◆ **LISTA DE ACTIVIDADES**:
[A] Enumera todos los profesionales sanitarios que se mencionan en el texto sobre la silla de ruedas eléctrica.
[B] Reproduce literalmente el fragmento del texto sobre la silla de ruedas eléctrica que va de "La médica, con" a "reintegre el importe.", ambos incluidos.

◆ **TEXTO MOSTRADO**:
☆ ☆ ☆ ☆

El Maserati de las sillas de ruedas
Hace unos meses, en visita a mi médica de familia —tras una caída en plena calle, mientras paseaba con mis amigos Elías, un jovenazo de 97 años, y Honorio, un chavalote de 87 primaveras— me recomendaron una silla de ruedas eléctrica. Que conste: ninguno me empujó. Fue mi cerebro, que decidió tomarse un descanso y olvidó dar la orden de “pie derecho, pie izquierdo”. Resultado: al suelo. En realidad, fue Mr. Parkinson quien me puso la zancadilla.
La médica, con buen criterio, refrendada luego por la especialista en neurología, me sugirió la silla eléctrica para paliar la pérdida de autonomía y evitar males mayores. La única pega: debe prescribirla un especialista en rehabilitación. Con la receta en mano, toca ir a la ortopedia, comprarla y esperar a que la Seguridad Social, Dios mediante y tras unos cuantos meses, reintegre el importe.

☆ ☆ ☆ ☆

◆ **DATOS MOSTRADOS**:

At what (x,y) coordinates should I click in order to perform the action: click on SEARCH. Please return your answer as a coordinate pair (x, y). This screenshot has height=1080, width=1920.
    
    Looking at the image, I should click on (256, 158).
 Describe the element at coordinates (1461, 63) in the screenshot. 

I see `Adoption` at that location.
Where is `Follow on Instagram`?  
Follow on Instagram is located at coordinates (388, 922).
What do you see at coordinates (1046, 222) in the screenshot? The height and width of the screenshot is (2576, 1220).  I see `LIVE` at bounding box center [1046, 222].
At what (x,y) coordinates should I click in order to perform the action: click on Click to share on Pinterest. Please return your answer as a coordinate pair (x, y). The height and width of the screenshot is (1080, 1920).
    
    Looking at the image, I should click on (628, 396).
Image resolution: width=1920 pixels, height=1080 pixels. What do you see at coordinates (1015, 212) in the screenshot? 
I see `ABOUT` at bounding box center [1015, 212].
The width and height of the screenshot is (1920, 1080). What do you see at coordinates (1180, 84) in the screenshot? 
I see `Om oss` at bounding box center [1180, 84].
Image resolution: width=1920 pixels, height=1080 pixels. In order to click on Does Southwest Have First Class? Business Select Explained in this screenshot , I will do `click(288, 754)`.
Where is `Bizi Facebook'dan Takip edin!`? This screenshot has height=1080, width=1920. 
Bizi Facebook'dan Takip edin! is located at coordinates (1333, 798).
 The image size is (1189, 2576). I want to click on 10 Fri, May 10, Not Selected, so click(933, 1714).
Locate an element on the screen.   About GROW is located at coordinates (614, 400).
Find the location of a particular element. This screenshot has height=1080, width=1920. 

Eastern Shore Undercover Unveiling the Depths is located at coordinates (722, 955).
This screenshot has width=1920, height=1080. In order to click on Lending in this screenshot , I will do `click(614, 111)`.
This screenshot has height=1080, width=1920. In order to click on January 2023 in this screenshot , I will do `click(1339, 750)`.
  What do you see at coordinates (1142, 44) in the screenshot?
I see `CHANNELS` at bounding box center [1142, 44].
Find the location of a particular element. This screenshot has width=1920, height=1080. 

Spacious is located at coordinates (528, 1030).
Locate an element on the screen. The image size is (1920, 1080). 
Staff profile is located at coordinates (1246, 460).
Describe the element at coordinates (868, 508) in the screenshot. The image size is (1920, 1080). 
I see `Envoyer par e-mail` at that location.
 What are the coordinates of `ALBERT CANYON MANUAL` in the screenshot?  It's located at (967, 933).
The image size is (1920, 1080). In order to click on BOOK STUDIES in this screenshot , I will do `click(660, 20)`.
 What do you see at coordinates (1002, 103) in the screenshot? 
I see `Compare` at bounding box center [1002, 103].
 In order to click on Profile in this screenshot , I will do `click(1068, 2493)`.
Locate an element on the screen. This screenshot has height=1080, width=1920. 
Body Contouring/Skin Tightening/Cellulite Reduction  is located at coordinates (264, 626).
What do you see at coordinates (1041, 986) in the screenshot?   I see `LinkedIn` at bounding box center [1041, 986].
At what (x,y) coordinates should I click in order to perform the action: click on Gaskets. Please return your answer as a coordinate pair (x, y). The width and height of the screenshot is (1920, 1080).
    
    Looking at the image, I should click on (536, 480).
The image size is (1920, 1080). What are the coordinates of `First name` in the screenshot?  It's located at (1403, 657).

☆ ☆ ☆ ☆

◆ **LISTA DE RESPUESTAS**:
[A]
- Médica de familia
- Especialista en neurología
- Especialista en rehabilitación

[B]
La médica, con buen criterio, refrendada luego por la especialista en neurología, me sugirió la silla eléctrica para paliar la pérdida de autonomía y evitar males mayores. La única pega: debe prescribirla un especialista en rehabilitación. Con la receta en mano, toca ir a la ortopedia, comprarla y esperar a que la Seguridad Social, Dios mediante y tras unos cuantos meses, reintegre el importe.